## 

## Introduction to riscv-uconn

The programming assignments (PAs) will make use of *riscv-uconn*, a RISC-V simulator developed by UConn's *Computer Architecture Group (CAG)*. Each PA will provide incomplete simulator code and a detailed description of the functionality that must be implemented, as well as the expected deliverables to be submitted through HuskyCT.

## 1 Instruction Set Architecture

## 1.1 Memory

riscv-uconn memory is partitioned into instructions and data, and its total size is limited to 16,384 addresses. A word (4 bytes, or 32-bits) is stored at each memory address, leading to a total memory capacity of 65,538 bytes. The machine only supports word addressable memory[] array.

Instructions reside in the first 256 locations of memory, starting from address 0. Each instruction is one word. A total of 256 instructions (1,024 bytes) can be stored in memory. Each instruction word is read from right to left.

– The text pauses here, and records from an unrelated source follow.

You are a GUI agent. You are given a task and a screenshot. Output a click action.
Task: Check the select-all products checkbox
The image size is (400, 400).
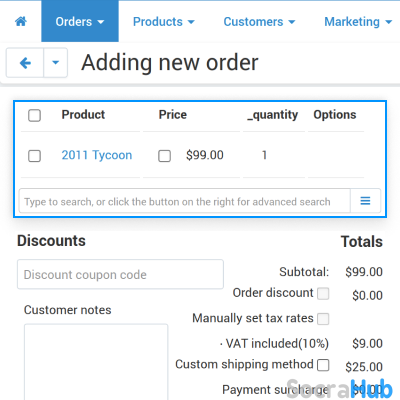pos(34,116)
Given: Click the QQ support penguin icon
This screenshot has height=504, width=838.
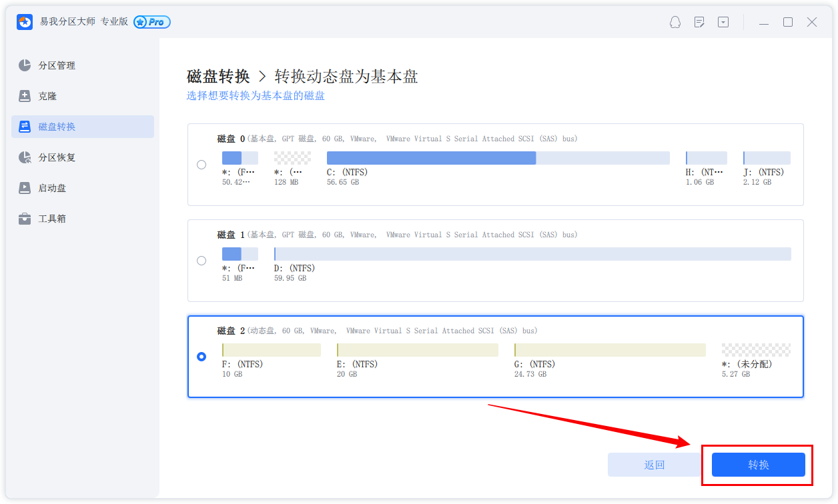Looking at the screenshot, I should (675, 22).
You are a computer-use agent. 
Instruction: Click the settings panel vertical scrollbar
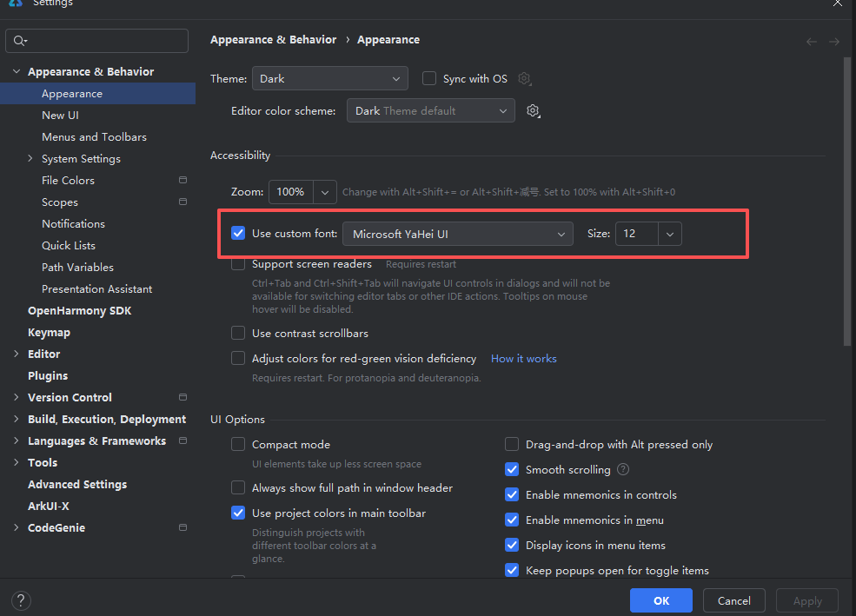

Data resides in addresses 256 through 16,383. Each address contains a single word of data.

## 1.2 Program Counter

The machine's program counter register (pc) initially points at address 0, and addresses the first instruction word (4 bytes). The next instruction word is at address 4, and so on and so forth. The index into the memory[] array is always computed by dividing pc by 4. For example, if the pc is 32, the index containing the corresponding instruction word is calculated as 32/4 = 8. Instructions increment the program counter by calling advance\_pc() function. However, control flow instructions (BNE, BEQ, BLT, BGE, JAL, and JALR), may modify the next program counter to a non-sequential instruction address. Make sure to pay special attention to where control-flow instructions resolve.

### 1.3 Registers

The machine implements a RISC-V ISA with 32 registers, where each register is 32-bits (or one word). These ISA registers are stored in the registers[] array, as shown in Table 1.

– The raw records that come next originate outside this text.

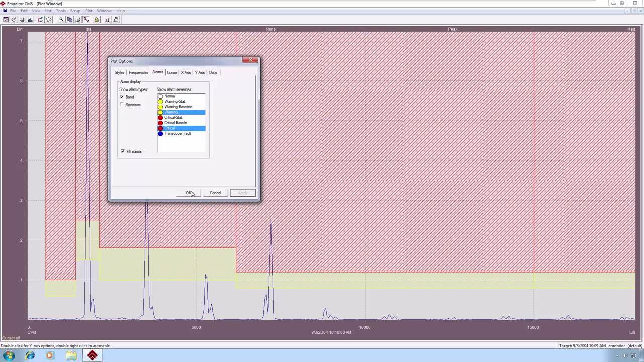Open the Plot menu
Viewport: 644px width, 362px height.
point(89,11)
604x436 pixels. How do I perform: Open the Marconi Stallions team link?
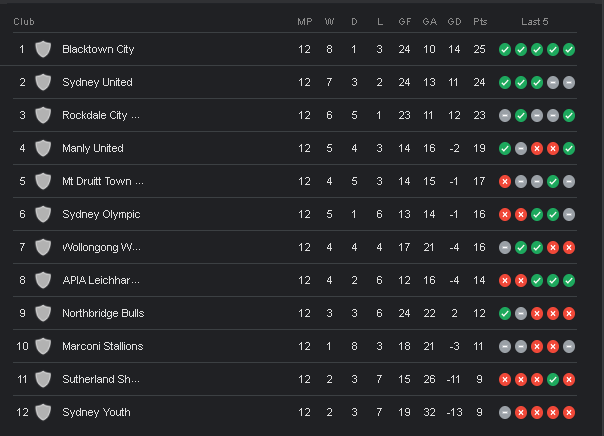[x=102, y=346]
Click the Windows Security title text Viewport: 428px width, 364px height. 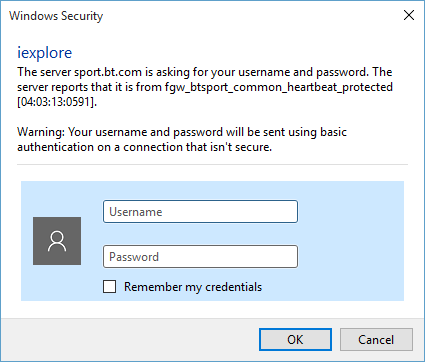click(56, 16)
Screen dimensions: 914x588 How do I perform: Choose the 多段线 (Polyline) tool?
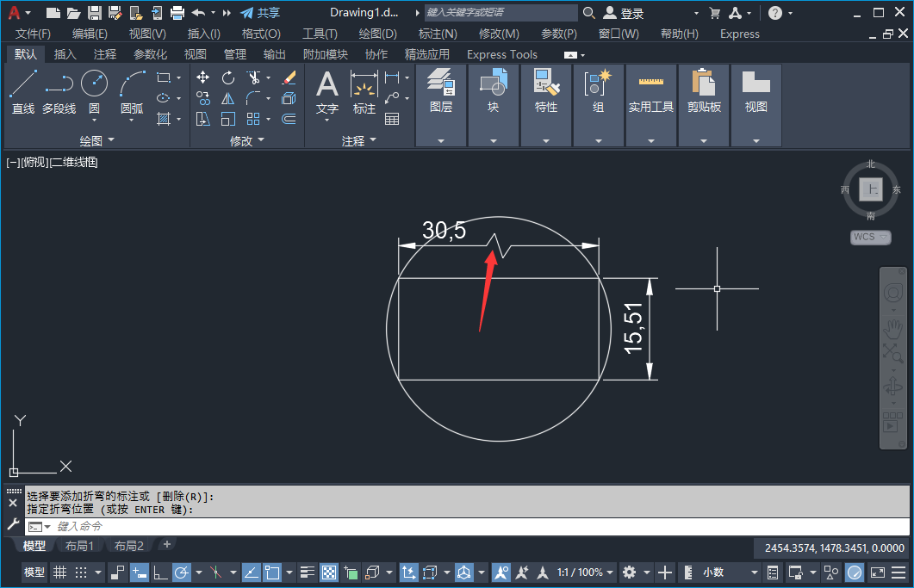point(59,92)
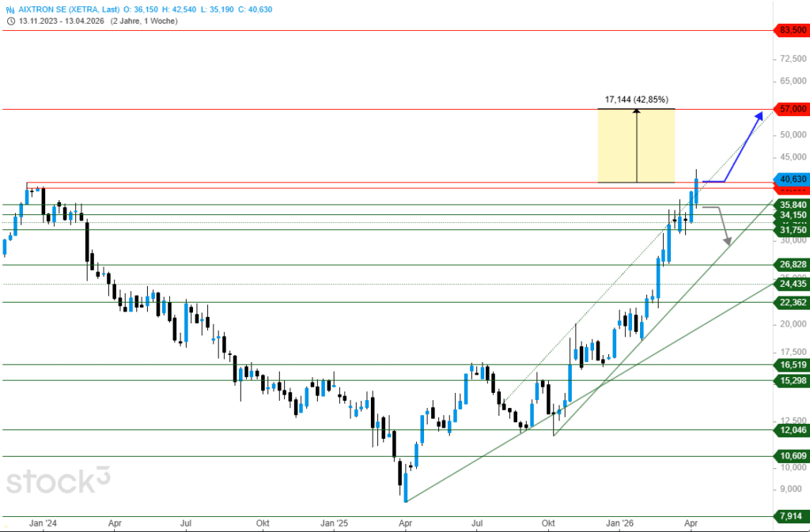
Task: Select the green 26,828 price level tag
Action: tap(792, 265)
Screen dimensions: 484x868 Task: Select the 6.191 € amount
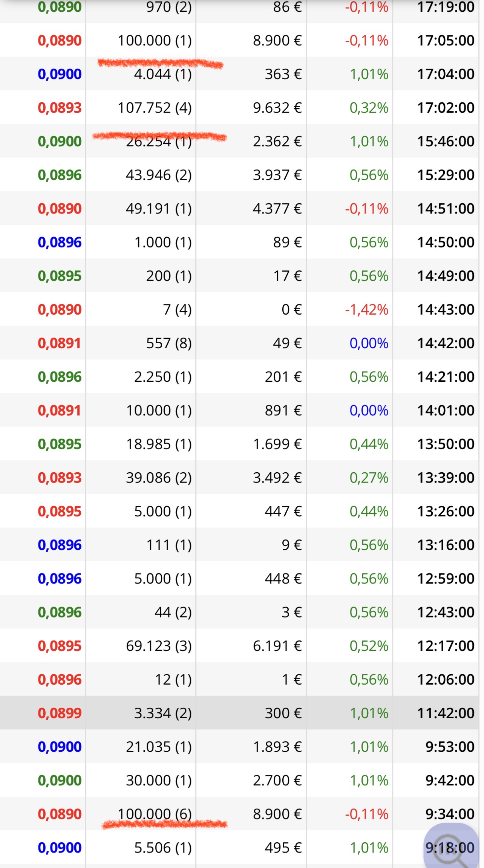coord(277,646)
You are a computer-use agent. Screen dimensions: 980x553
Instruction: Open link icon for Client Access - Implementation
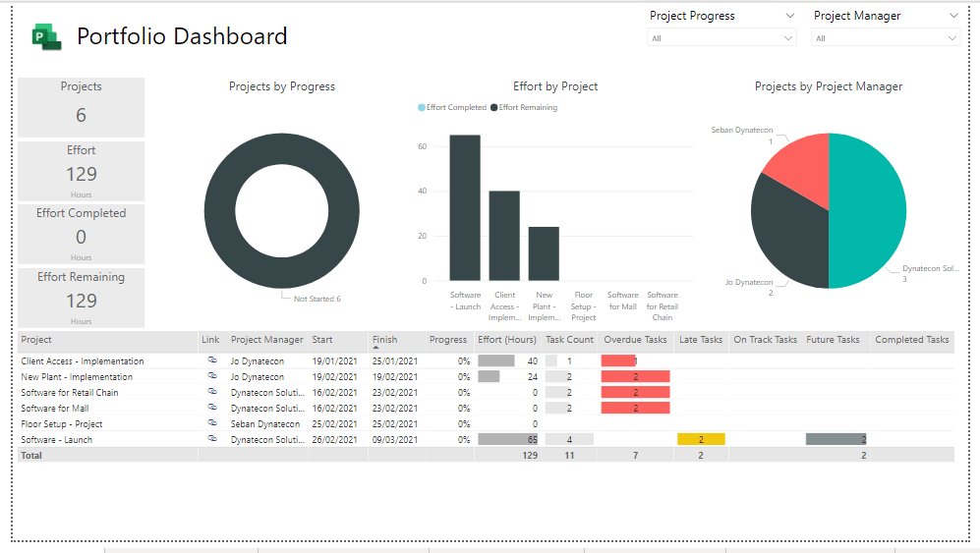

| Register Number | ABI Name       | Description                                                   |
|-----------------|----------------|---------------------------------------------------------------|
| х0              | zero           | hardwired 0x00000000                                          |
| x1-4            | ra, sp, gp, tp | return address, stack pointer, global pointer, thread pointer |
| x5-7            | t0-2           | temporary registers                                           |
| x8-9            | s0-1           | saved registers                                               |
| x10-11          | a0-1           | function arguments / return values                            |
| x12-17          | a2-7           | function arguments                                            |
| x18-27          | s2-11          | saved registers                                               |
| x28-31          | t3-6           | temporary registers                                           |

Table 1: riscv-uconn registers and their purposes.

The zero register is expected to contain a value of 0, but it will be set to 1 to trigger program termination. The mapping from register indices (0-31) to register names can be found in register\_map.c in the src

directory.

#### 1.4 Instructions

The *riscv-uconn* instruction format is the same as the standard RISC-V 32-bit integer instruction set. A 32-bit instruction is broken down into six formats: R-Type (figure 1.1), I-Type (figure 1.2), S-Type (figure 1.3), (figure B-Type) 1.4, U-Type (figure 1.5), and J-Type (figure 1.6).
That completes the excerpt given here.